After graduating with honors at Oxford, Stephen Hawking began his PhD in Cosmology at Cambridge in 1962. His illness may have slowed down his physical activity and speech, but never his mind. For example, ALS did not slow down the young man who married despite the ALS, in the mid 1960s, and had three children, Robert, Lucy and Timothy. He also is not a stranger to celebrity gossip, having married three times (twice to Jane Wilde). He has lived a rock star life many rock stars would envy. He has starred on many shows, in movies, and most recently attended in August 2012 a talk on animal consciousness. He has also been an enthusiastic guinea pig for cutting edge techies who helped develop his voice activated synthesizer. He has experienced low gravity on a specially equipped 727 over the Atlantic, and is still making plans to travel to the outside edge of earth for any available space tourism opportunities.
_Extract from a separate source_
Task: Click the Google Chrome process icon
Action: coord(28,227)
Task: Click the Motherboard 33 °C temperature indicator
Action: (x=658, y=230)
Yet, his personal life pales, in comparison to his starry ambitions in Academia and physics. Admitted to Royal Society at age 32, Hawking soon after earned the Albert Einstein award., the gold medal for science from Pope Paul VI, and he has held teaching posts at Cambridge, Gonville & Caius College and Cal Tech. At Cambridge, he was posted as the Lucasian Professor of Mathematics, a post once held by Isaac Newton. . His drive and intellect has helped associates toward discovery of the Holy Grail .of science, a Grand Unified Theory (GUT) When found, the single unifying theory will show how the cosmically large is related to quantum mechanics, the tiny structures within atoms. The greatest minds of the nineteenth through twentieth century have struggled to find one unifying equation, including James Clerk Maxwell and Albert Einstein.
Stephen Hawking is of course a great inspiration to scientists, people with disabilities, and everyday folks who continue to enjoy his innate ability to make science and the whole of the Universe accessible to all people of earth. He has made it clear that a mind, even faced with physical challenges for everyday tasks, can take on the mapping of the cosmos and even forge a pathway to the stars.